Saved entries
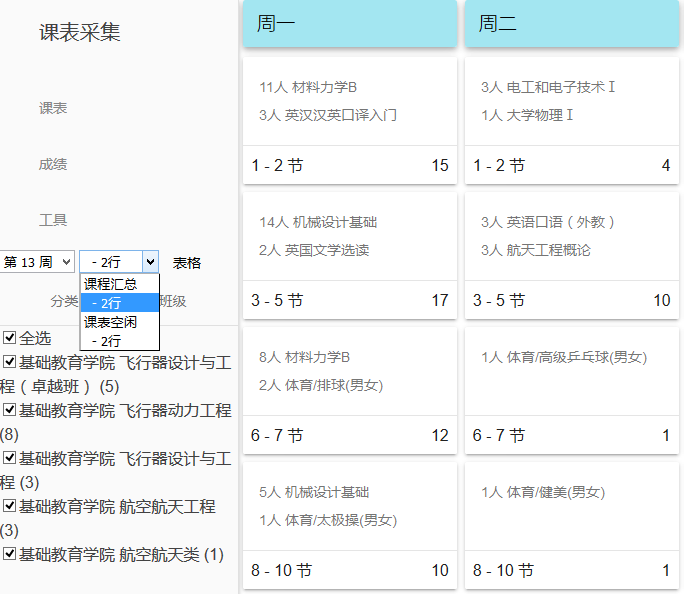Click the arrow of the 2行 combo box
Screen dimensions: 684x594
[150, 262]

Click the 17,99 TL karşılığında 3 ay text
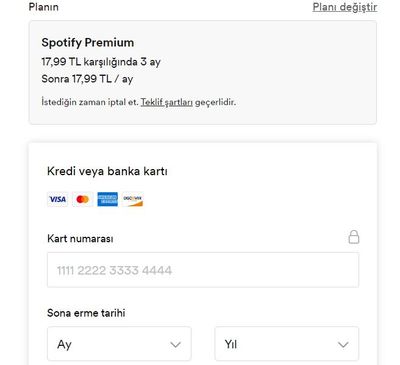tap(101, 62)
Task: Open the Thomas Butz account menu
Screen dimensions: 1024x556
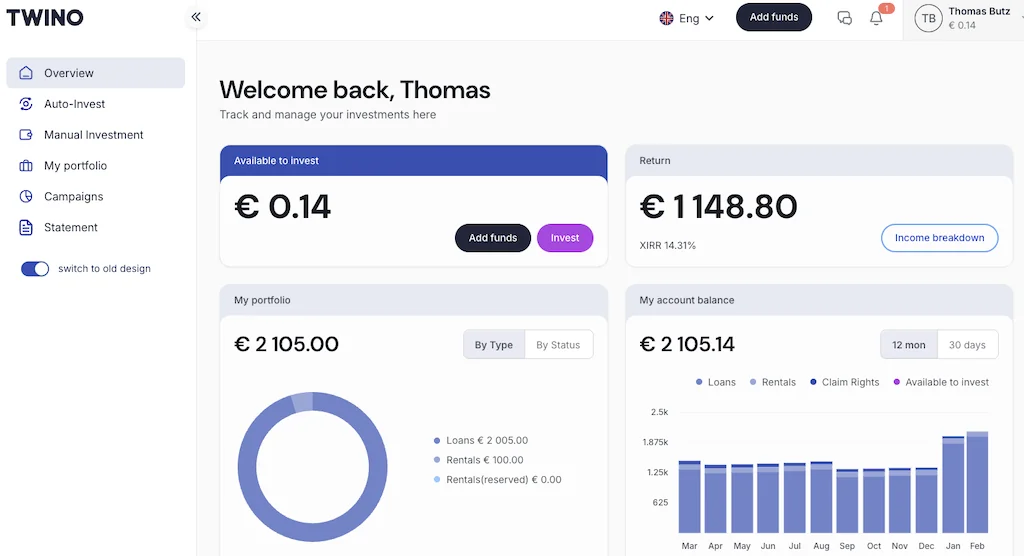Action: point(963,18)
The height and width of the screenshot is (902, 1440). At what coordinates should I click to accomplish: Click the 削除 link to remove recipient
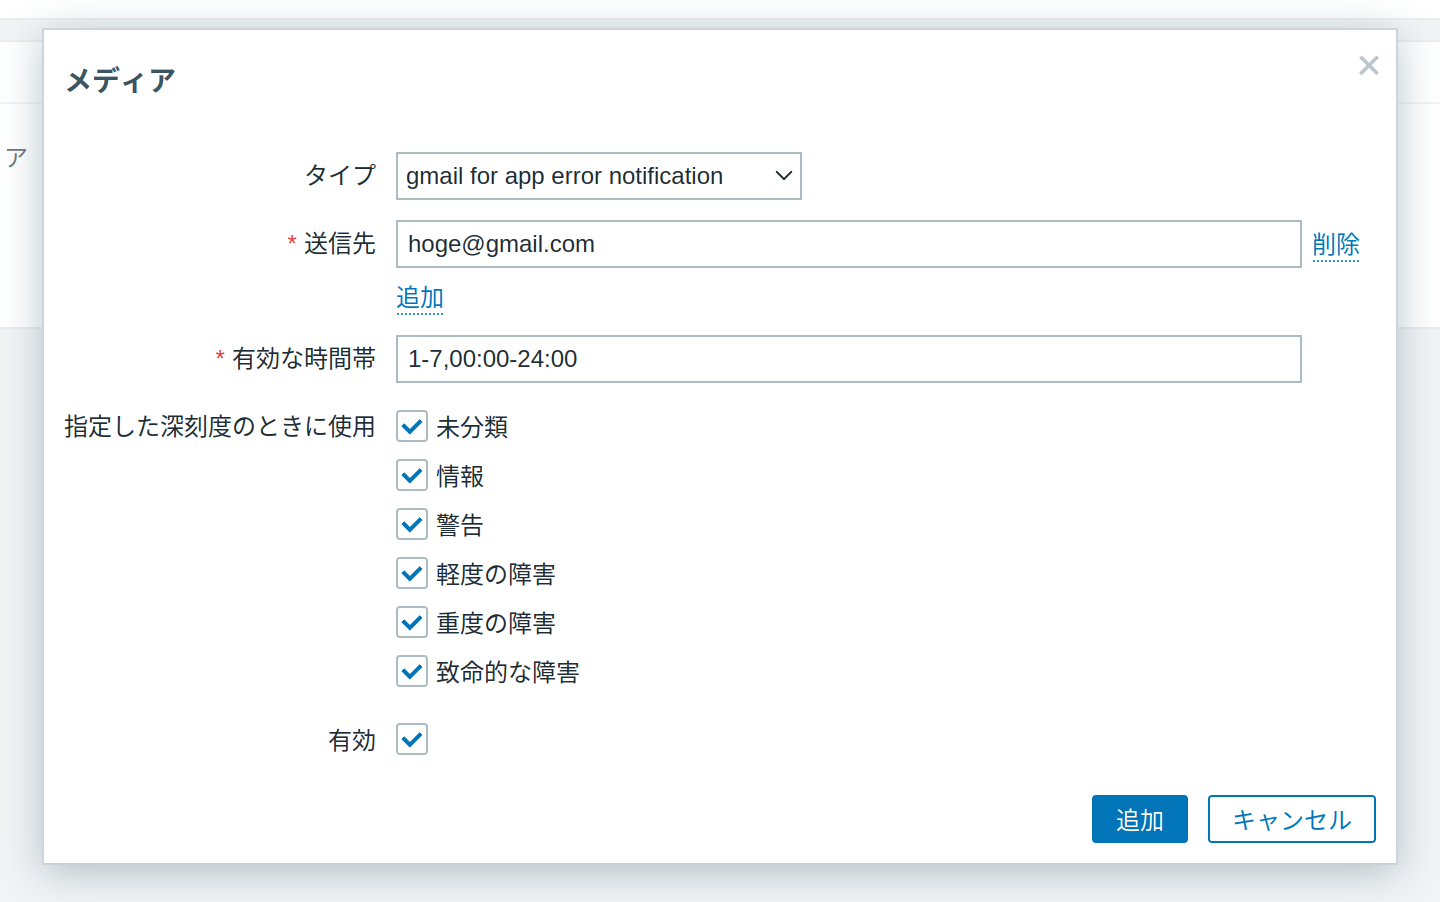point(1337,244)
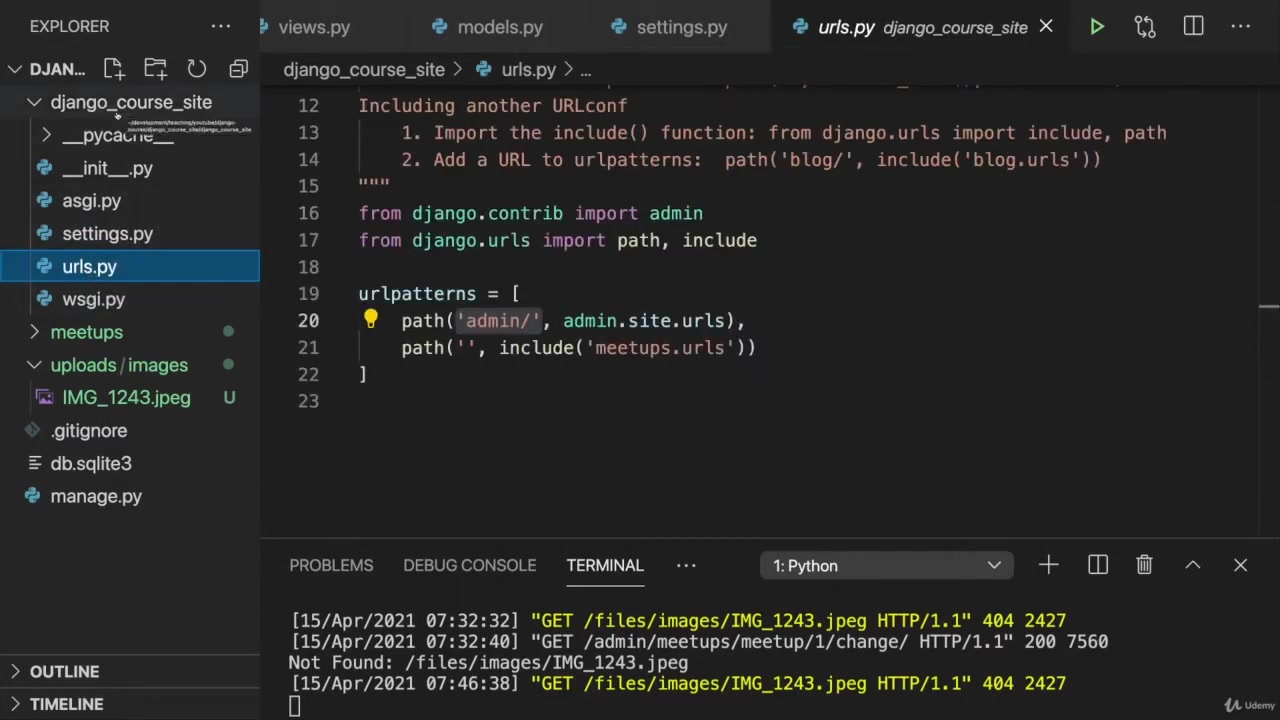Maximize the terminal panel with the up chevron
1280x720 pixels.
click(1192, 565)
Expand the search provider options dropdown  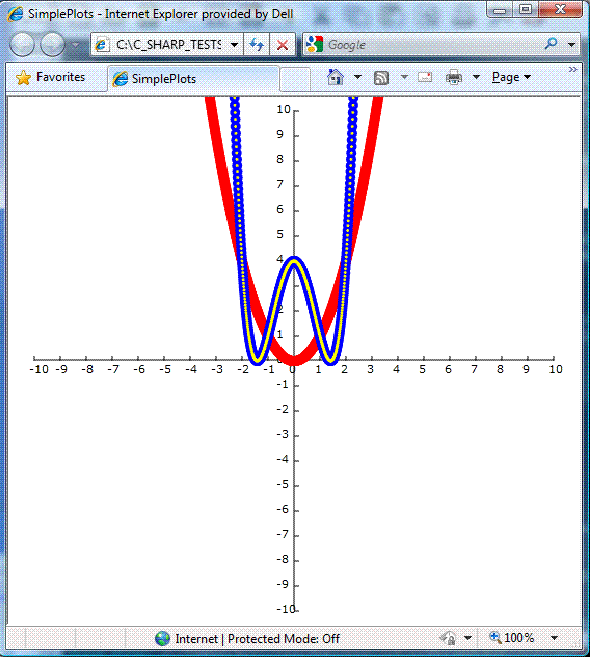click(571, 44)
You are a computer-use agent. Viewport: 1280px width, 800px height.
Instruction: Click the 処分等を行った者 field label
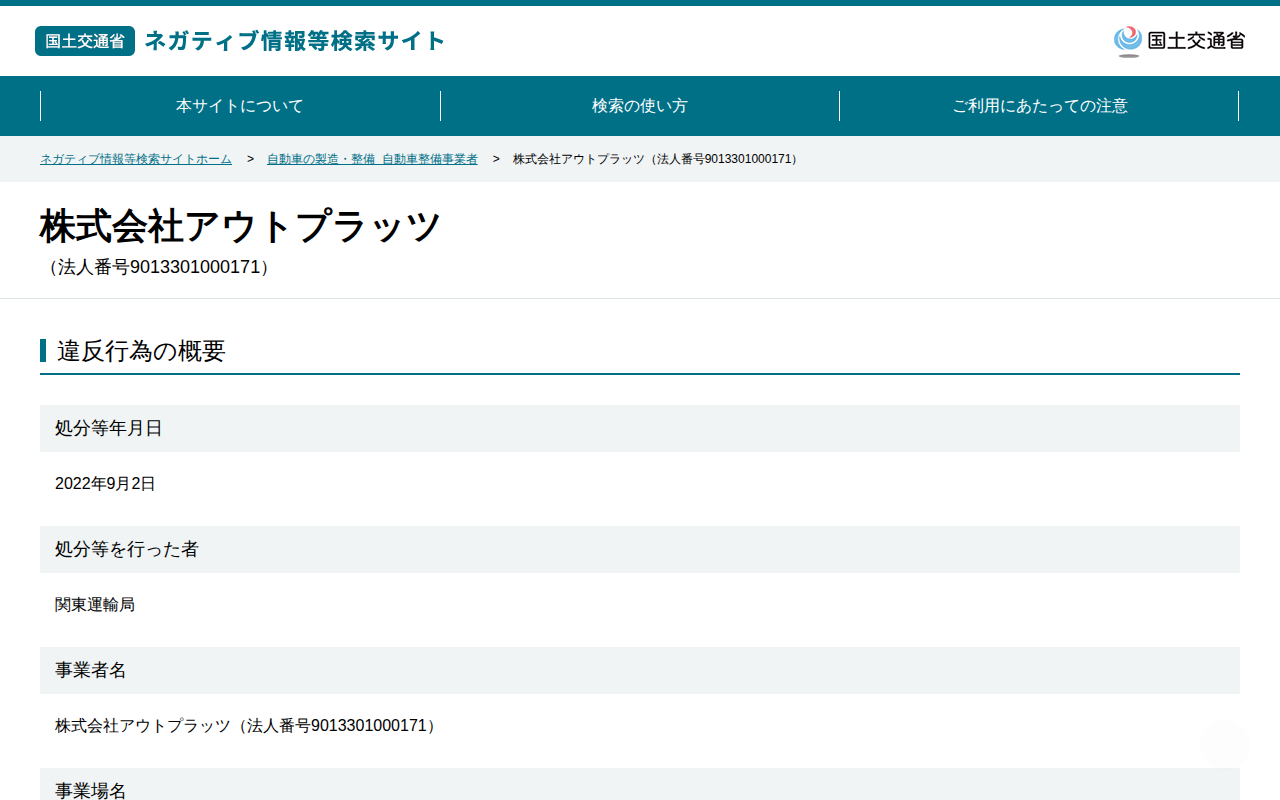[127, 550]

■ What you are asked to do ■
Could you copy exactly, and with no pictures, the lines above from the one containing "You are a computer-use" through the last line, both included?

■ Answer area ■
You are a computer-use agent. Viewport: 1280px width, 800px height.
Instruction: Click the 処分等を行った者 field label
[127, 550]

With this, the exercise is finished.